Joke Collection Website - Mood Talk - Talking about Youth Campus
Talking about Youth Campus
With the social network and mobile Internet entering people's daily work and life one after another, more and more people are keen to share their happiness and vent their sadness by posting on the Internet. What kind of conversation is infectious? The following is the youth campus I helped you organize, for reference only. Let's have a look.
1. I still remember that when I was a child, I was most looking forward to a bag of toys. Are there any impressive children's shoes?
Second, the same telescope, called a general on the battlefield, becomes a rogue at home.
Third, Xiaoming didn't appear in high school math books, so I know that my child didn't get into high school.
Fourth, I met my parents for the first time. I'm shy. I don't know if my aunt is good or if my uncle is fierce. ..............................................................................................................................
5. In class, a classmate asks for leave to go to the toilet: Teacher, I want to shit. The teacher is furious: civilized language. The student thought for a moment: Teacher, I feel sick.
Sixth, the school broadcast, class is over, teacher: you have worked hard, class is over, classmates, you are suffering again.
Seven, a person I have always hated suddenly said that he likes me. I suddenly don't hate ta, because I can't hate a person with vision.
Eight, I am. I am a different color fireworks. He is. He is a bundle of two yuan.

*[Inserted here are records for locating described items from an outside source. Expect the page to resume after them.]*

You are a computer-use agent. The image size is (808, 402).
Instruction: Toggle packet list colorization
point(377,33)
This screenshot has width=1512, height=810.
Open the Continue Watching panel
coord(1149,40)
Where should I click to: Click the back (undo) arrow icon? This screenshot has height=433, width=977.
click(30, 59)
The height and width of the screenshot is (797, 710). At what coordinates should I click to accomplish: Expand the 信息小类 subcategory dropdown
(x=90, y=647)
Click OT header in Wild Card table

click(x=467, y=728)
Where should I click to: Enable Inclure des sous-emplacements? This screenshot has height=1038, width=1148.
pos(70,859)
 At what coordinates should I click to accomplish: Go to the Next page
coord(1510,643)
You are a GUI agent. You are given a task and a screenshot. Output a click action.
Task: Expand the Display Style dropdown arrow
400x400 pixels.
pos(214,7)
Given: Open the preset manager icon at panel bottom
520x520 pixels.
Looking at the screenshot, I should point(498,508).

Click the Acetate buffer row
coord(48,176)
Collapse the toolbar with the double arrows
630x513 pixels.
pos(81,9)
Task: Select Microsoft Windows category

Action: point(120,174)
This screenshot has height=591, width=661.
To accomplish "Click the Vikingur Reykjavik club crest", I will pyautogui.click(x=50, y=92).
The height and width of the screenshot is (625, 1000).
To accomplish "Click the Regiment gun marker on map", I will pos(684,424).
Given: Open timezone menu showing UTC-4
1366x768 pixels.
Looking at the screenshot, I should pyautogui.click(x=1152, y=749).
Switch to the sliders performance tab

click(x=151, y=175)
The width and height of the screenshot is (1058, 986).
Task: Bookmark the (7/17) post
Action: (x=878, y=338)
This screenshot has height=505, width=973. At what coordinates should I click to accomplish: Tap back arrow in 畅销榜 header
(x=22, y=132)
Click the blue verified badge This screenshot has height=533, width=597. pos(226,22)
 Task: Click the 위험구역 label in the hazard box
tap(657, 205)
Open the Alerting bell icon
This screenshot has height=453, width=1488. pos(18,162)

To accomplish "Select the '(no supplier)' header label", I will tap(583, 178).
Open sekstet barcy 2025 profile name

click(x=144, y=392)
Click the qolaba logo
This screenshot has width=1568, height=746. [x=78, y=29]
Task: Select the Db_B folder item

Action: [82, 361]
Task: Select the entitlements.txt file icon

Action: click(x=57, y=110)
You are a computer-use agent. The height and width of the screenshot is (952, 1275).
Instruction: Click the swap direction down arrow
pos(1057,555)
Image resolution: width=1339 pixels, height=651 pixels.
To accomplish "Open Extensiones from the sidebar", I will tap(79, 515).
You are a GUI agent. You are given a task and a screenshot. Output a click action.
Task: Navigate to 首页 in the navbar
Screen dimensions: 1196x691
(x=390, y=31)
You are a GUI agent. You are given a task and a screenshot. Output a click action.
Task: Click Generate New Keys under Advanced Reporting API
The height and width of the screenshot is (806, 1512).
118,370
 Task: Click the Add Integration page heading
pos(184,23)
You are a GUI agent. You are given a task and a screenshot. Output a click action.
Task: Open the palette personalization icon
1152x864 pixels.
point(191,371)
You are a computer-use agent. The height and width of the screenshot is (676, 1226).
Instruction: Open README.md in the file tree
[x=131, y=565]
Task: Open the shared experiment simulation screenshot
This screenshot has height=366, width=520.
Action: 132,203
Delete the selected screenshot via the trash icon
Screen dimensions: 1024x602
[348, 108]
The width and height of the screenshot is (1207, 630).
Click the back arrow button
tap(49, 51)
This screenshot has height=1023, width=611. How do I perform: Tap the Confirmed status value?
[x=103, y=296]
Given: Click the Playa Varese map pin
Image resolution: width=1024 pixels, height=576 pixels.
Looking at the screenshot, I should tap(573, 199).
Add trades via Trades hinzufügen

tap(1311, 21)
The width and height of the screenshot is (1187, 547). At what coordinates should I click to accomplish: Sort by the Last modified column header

9. What is the theme of the exam composition? I handed in my paper, and the composition was only five words. This is courage.
10. The English teacher said I didn't speak bird language. Why don't you understand? I replied that I treated foreigners like birds.
I've drunk so much Youlemei milk tea, and I've never seen Jay Chou ask me who I am.
Twelve, without us students with poor grades, how can we set off students' grades?
Thirteen, since you are not allowed to fall in love, simply don't send school uniforms. Some people in the province say it's a couple's costume.
Fourteen, the school left a bangs to find parents, and it depends on my hairstyle if my grades don't go up?
Fifteen, next time a boy laughs at your thick legs. Just answer him: your legs are thin, and all three legs are thin.
Dear: You know, mosquitoes are the only ones that will never leave you this summer.
Seventeen, every time the chemistry teacher does an experiment, I always say a word in my heart: Fried!
Eighteen, weeding day at noon, mines buried in the soil. Li Bai came to dance and was blown to 250.
Nineteen, study hard, make progress every day, under the age of eighteen, do not engage in objects.
Twenty, the teacher asked: When someone cheated you once, it was cheating. When was the second time? Blurt out at the same table and cheat.
Twenty-one, the most feared dream when I was a child was to find a toilet. My biggest fear is that people don't wake up and find the toilet.
Twenty-two, I asked the teacher what score I got in the exam. He said: guess, I will answer directly: guess or not?
When I was a child, I blushed whenever someone stared at me. Now whenever someone stares at me, I make him blush.
24. The teacher asked: What does it mean to repay the kindness of dripping water? Classmate: It means that someone throws a drop of water at you and you throw a bucket of water at him to kill him.
25. I have the ability to pick up girls, but unfortunately I am a daughter.
Twenty-six, girl, who are you this winter? The autumn trousers are shivering with cold.
Twenty-seven, homework plus homework, how much homework, I write homework, everything is wasted.
In fact, I am trying so hard to gain weight just to occupy more space in your heart.
The furthest distance in the world is that the computer can't be played in front of you, and there is no internet when it can be played.
Thirty, there is only one earth, so everyone should take care of the earth; I am the only one on the earth, so everyone should love me.